Neuverblisterung von Arzneimitteln

Der Streit geht weiter

Berlin - 25.08.2014, 13:08 Uhr


In Thüringen geht der Zwist um die Neuverblisterung von Arzneimitteln weiter. Das gemeinsame Positionspapier der Thüringer Apotheker und Ärzte, in dem die patientenindividuelle Zweit- bzw. Neuverblisterung nicht gut wegkommt, hatte für wortreiche Gegendarstellungen seitens des Bundesverbands Patientenindividueller Arzneimittelverblisterer und der Kohl-Tochter 7x4 Pharma gesorgt. Der Vorsitzende des Thüringer Apothekerverbandes, Stefan Fink, reagierte mit einem nicht minder umfangreichen Schreiben.

7x4 Pharma hatte unter anderem kritisiert, dass viele Passagen des Positionspapiers „teils auf veraltetem oder nicht vorhandenem Kenntnisstand basieren und mehreren anerkannten wissenschaftlichen Studien und Untersuchungen der letzten Jahre widersprechen“. Man könne sich des Eindrucks nicht erwehren, so 7x4 Pharma, dass die vorliegenden Studien und Informationen im Markt ignoriert, nicht oder nur selektiv gelesen worden seien.

--*--

Verständnis prüfen >>
1 – Wer ist laut dem Artikel zur Neuverblisterung Vorsitzender des Thüringer Apothekerverbandes?
2 – Entscheide für jede Aussage, ob sie mit dem Artikel zur Neuverblisterung übereinstimmt, und zitiere die ausschlaggebenden Worte: (a) Das Positionspapier stammt gemeinsam von Thüringer Apothekern und Ärzten. (b) 7x4 Pharma ist eine Tochter von Kohl. (c) Stefan Fink antwortete mit einem kurzen Schreiben.
3 – Schreib bitte den Artikel zur Neuverblisterung im Anschluss an seinen letzten Satz weiter.

Gespeicherte Datensätze
--*--

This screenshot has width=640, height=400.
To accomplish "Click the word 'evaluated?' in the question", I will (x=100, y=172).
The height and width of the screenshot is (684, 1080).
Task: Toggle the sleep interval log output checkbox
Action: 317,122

--*--

Lösungen >>
1 – Stefan Fink

2 –
(a) Ja: „Das gemeinsame Positionspapier der Thüringer Apotheker und Ärzte“
(b) Ja: „der Kohl-Tochter 7x4 Pharma“
(c) Nein: „mit einem nicht minder umfangreichen Schreiben“

3 –
Die Medikationsanalyse und das Medikationsmanagement sind richtig und wichtig – das steht für den Verblisterer ebenso außer Frage wie die besondere Rolle des Apothekers. Aber ohne die patientenindividuelle Verblisterung sei ein solches Management „nur bedingt/eingeschränkt effizient“. Insbesondere bei der Versorgung chronisch kranker multimorbider Patienten sollte das Medikationsmanagement nach Meinung von 7x4 Pharma eng mit der Versorgungsform der Verblisterung verknüpft sein.

Bedenken der Thüringer Ärzte und Apotheker, dass ein Verwerfen der individuellen Blister aufgrund einer Medikationsänderung nicht dem Wirtschaftlichkeitsgebot entspreche und daher zu Regressforderungen bzw. Prüfanträgen gegenüber dem Vertragsarzt führen könne, teilt der Verblisterer nicht. Einen kompletten Verwurf eines Wochenblisters werde „nur in ganz seltenen Fällen nötig sein“. Denn Änderungen bei der Verordnung könnten entweder mit dem nächsten Wochenblister oder sofort händisch durch die betreuende Apotheke im Rahmen des Medikamentenmanagements vorgenommen werden.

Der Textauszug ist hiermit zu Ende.